Parallelize the model and optimizer from a single card version to a distributed version.

Args:
    model (paddle.nn.Layer): the model to be parallelized.
    optimizer (paddle.optimizer.Optimizer, optional): the optimizer to be parallelized.
        Could be `None` if no optimizer to be parallelized.
    mesh (paddle.distributed.ProcessMesh, optional): the process mesh for parallelize the model and the optimizer.
        Best practice: calling `dist.auto_parallel.set_mesh` to set the global mesh ahead of calling `parallelize`
        and keep the `mesh` parameter as `None.
        If the `mesh` is not None, the mesh passed to `parallelize` will overwrite the mesh set by `set_mesh`.
    config (dict, optional): a dict contains the parallel config.
        The keys of the dict can be chosen from `dp_config`, `mp_config` and `pp_config` which will be used to
        determine the parallel method for data parallel, tensor parallel and pipeline parallel separately.
        A valid config can be like this: {"dp_config": for more information refer the `dp_config` section of
        this doc, "mp_config": for more information refer the `mp_config` section of this doc, "pp_config":
        for more information refer the `pp_config` section of this doc}.

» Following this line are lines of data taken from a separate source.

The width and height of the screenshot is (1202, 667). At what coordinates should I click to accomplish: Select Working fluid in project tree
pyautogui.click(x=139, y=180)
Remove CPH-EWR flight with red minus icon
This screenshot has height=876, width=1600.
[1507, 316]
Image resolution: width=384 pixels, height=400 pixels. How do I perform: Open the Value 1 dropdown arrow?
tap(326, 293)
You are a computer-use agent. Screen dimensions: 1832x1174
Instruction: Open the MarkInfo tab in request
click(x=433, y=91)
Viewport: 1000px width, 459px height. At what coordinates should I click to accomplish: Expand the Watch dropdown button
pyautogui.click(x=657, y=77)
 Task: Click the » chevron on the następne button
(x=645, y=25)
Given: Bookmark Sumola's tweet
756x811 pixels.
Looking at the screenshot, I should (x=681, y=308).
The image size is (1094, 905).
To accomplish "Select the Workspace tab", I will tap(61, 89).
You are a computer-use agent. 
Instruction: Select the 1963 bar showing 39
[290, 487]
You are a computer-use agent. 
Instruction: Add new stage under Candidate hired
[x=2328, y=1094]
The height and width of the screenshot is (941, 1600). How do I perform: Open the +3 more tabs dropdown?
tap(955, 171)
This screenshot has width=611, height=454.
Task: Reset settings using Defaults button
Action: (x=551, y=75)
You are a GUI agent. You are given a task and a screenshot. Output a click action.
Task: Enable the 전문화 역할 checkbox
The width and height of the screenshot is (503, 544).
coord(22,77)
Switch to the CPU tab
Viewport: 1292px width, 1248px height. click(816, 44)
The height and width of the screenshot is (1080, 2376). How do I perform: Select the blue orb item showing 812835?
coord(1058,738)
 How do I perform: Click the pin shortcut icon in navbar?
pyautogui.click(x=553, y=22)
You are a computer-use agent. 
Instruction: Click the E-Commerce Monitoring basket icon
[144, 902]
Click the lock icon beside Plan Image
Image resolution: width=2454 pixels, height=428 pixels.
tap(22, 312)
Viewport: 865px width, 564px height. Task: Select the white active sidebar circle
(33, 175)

        dp_config (dict): a dict specifying the data parallel config. The keys of `dp_config` is `sharding_level`.
            The value of `sharding_level` can be chosen from 0/1/2/3, which means pure data parallel, sharding
            parallel stage 1, sharding parallel stage 2 and sharding parallel stage 3  separately. A valid
            dp_config can be like this: {"sharding_level": 2}.

        mp_config (dict): a dict specifying the tensor parallel config. The keys of `mp_config` is
            `parallelize_plan`. The value of `parallelize_plan` is another dict, mapping a layer name or a param
            name to a specific parallel plan. Note that the layer name could be written in regular format. If
            mapping a param name to a specific plan, the name of the param must be ended with `weight` or `bias`.
            And all valid parallel plan is `ColWiseParallel`, `RowWiseParallel`, `SequenceParallelBegin,
            `SequenceParallelDisable`, `SequenceParallelEnable`, `SequenceParallelEnd`, `PrepareLayerInput` and
            `PrepareLayerOutput`. A valid mp_config can be like this: {"llama.embed_tokens": dist.ColWiseParallel(),
            "llama.norm": dist.SequenceParallelEnable(), "lm_head.weight": dist.ColWiseParallel()}.

        pp_config (dict): a dict specifying the pipeline parallel config. The keys of `pp_config` is `split_spec`
            and `global_spec`. The `split_spec` can be a dict or a string. If the `split_spec` is a dict, it maps
            a layer name to a `SplitPoint`, note that the layer name could be written in regular format. The
            pipeline parallel will exactly split the model at the point indicated by the map. If the `split_spec`
            is a string, it contains the prefix of a set of layers. The pipeline parallel will automatically split
            the model evenly at target layer. The `global_spec` is a string indicating a layer that contains global
            tensors, which will be duplicated through all stages of the pipeline parallel. Some valid pp_config
            can be list these:  {"split_spec": "llama.layers", "global_spec": "llama.global_layer"}
            or {"split_spec": {"llama.layers.1": SplitPoint.END}}.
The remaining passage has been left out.